The centerpiece of this effort was the podcast they produced with my former students and contacts in the countries our major texts came from. Jymesha asked Anas via Zoom, “Does the government of Morocco currently subsidize mental heath care for under-resourced families like the protagonist’s?” We were reading Faïza Guène’s Kiffe Kiffe Tomorrow, a coming-of-age story about a Moroccan-French 15-year-old on the outskirts of Paris. I had met Anas while volunteering teaching at the Henna Cafe in Marrakesh and asked him to illuminate the novel’s cultural context. “I don’t actually know,” he chuckled, “but I am going to find out, thanks to your question.”

When they studied Mahmoud Darwish’s protest poetry, they interviewed Israeli and Palestinian high school students I worked with during my English Language Fellowship in Jerusalem and drew parallels between the graffiti on the Separation Wall between the West Bank and Israel and Chicago’s decaying infrastructure. Jada reflected afterwards, “They empathized with me so much more than I expected. It makes me want to understand them better. They were so curious about my experience. They knew all about Black Lives Matter, but before this, I knew nothing about them.”

For Dante’s Divine Comedy, Giovanni from Rondine School of Peace in Tuscany assured them Italians really do still memorize terza rima. Jafrikayiti with the salt-and-pepper beard pictured on the right side of the classroom above, a Haitian broadcast journalist I met abroad who is friends with the author Edwidge Danticat whose short stories about immigrants in America we read, explained the origin of his name, which he chose to replace the slave owner’s name, Jean, that he inherited. Trinity said, “Wow, I’d love to choose my own name.”

As a culmination, I arranged for them to meet the author of The Girl Who Smiled Beads, Joyful Clemantine, who left Rwanda during the genocide and grew up in Chicago.

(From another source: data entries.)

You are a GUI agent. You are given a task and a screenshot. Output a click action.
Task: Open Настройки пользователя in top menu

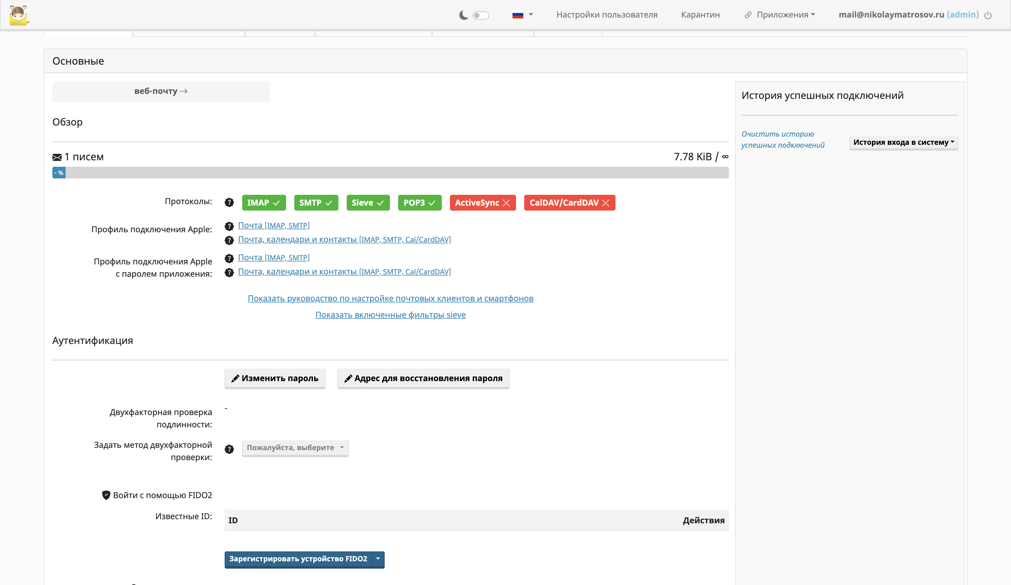tap(607, 15)
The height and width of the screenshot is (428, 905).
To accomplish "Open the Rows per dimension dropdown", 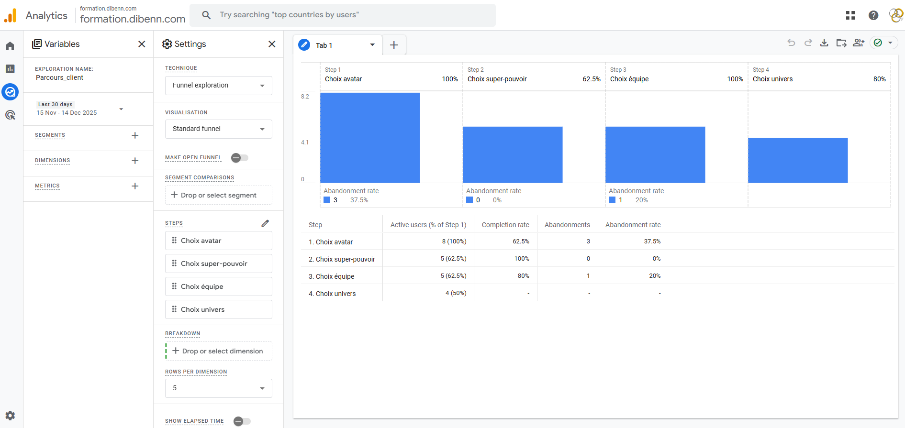I will (x=218, y=388).
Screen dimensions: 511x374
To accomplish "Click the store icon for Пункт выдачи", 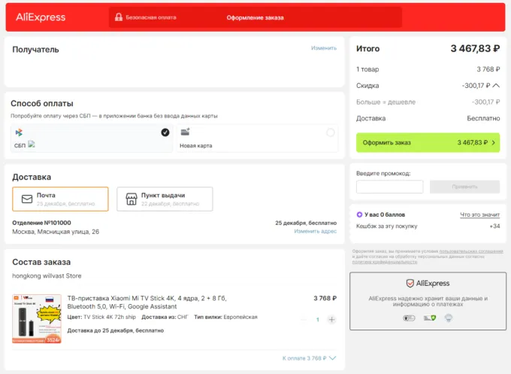I will point(132,199).
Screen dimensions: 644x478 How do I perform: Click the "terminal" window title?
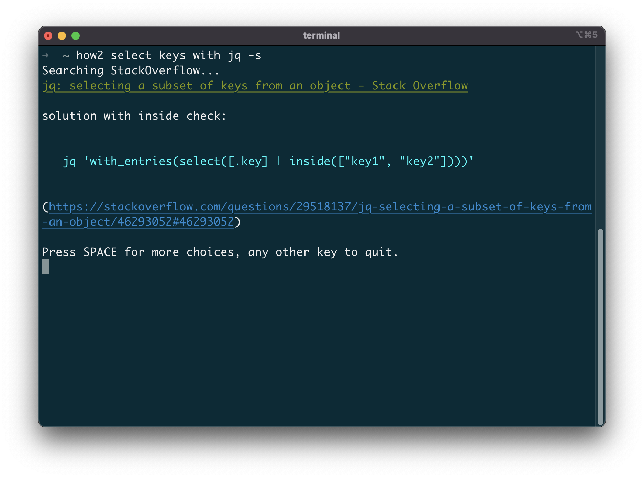[321, 35]
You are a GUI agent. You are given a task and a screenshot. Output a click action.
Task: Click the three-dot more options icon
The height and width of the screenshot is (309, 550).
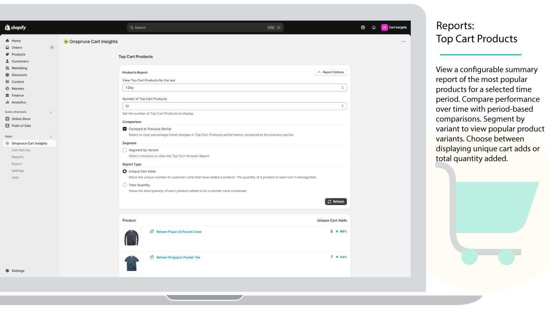(x=403, y=42)
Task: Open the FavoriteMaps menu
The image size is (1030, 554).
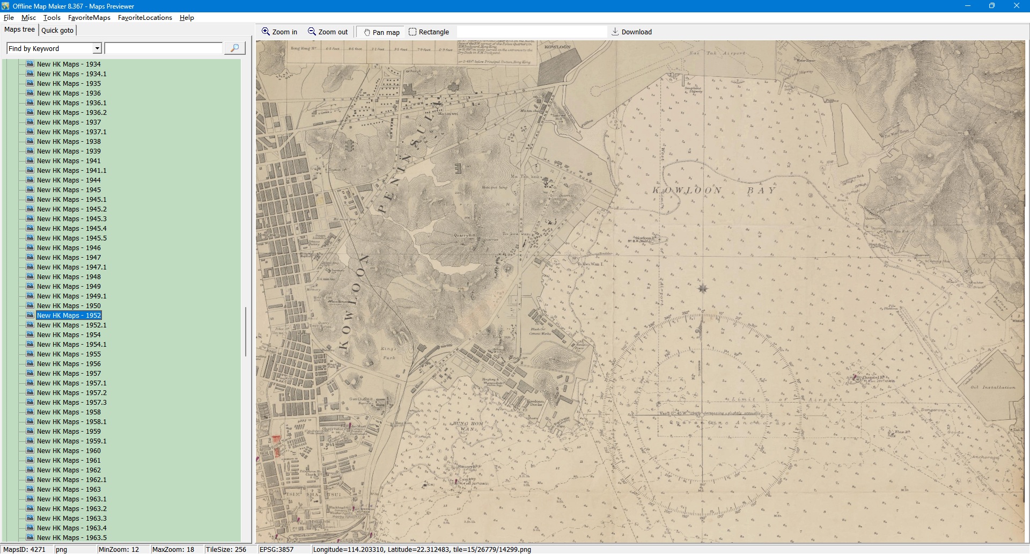Action: click(89, 18)
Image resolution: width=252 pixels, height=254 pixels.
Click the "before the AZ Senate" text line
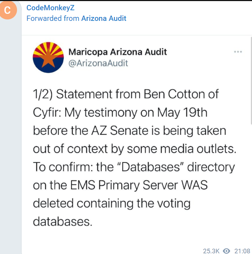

U.S. Department of State English Language Fellowship in Jerusalem, Israel

“Humanizing the Other” Workshop

A group of students from Nazareth joined their peers among my students at David Yellin College in Jerusalem to use storytelling to “humanize the Other” at an annual workshop addressing the tensions in Israel’s demography. These aspiring teachers discussed the origins and meanings of their names, as well as a short story about racism in the U.S.—Shirley Jackson’s “After You, My Dear Alphonse”—under the guidance of instructors Aliza Yahav and Manal Yazbak Abu Ahmad. They then wrote and presented their own stories in spirited groups like Ibtisam and Uri’s. As an English Language Fellow, I shared about interviewing strangers around the world for my podcast of travel stories—The Observer Effect—and how listening cultivates empathy. The students later met again at Nazareth’s Sakhnin College for Teacher Education as the two colleges continue collaborating together to promote mutual understanding.

To be a part of a meeting like this between Jewish and Muslim students is exactly why I leapt at the chance to accept this project match. David Yellin College is unique in the extent to which they strive to integrate the many people groups living here including Palestinians from East Jerusalem and then cultivate future teachers who will in turn encourage their students to empathize across the divisions in Israeli society. One student, Muna, epitomized the spirit of the day when she was thrilled to show off her “Friends” shirt. I was thrilled to capture Ibtisam and Uri laughing together as they composed, pictured above. I learned so much from listening to students like Jihad, who later gave me a tour of Nazareth and hope they were inspired to go out and listen to others too.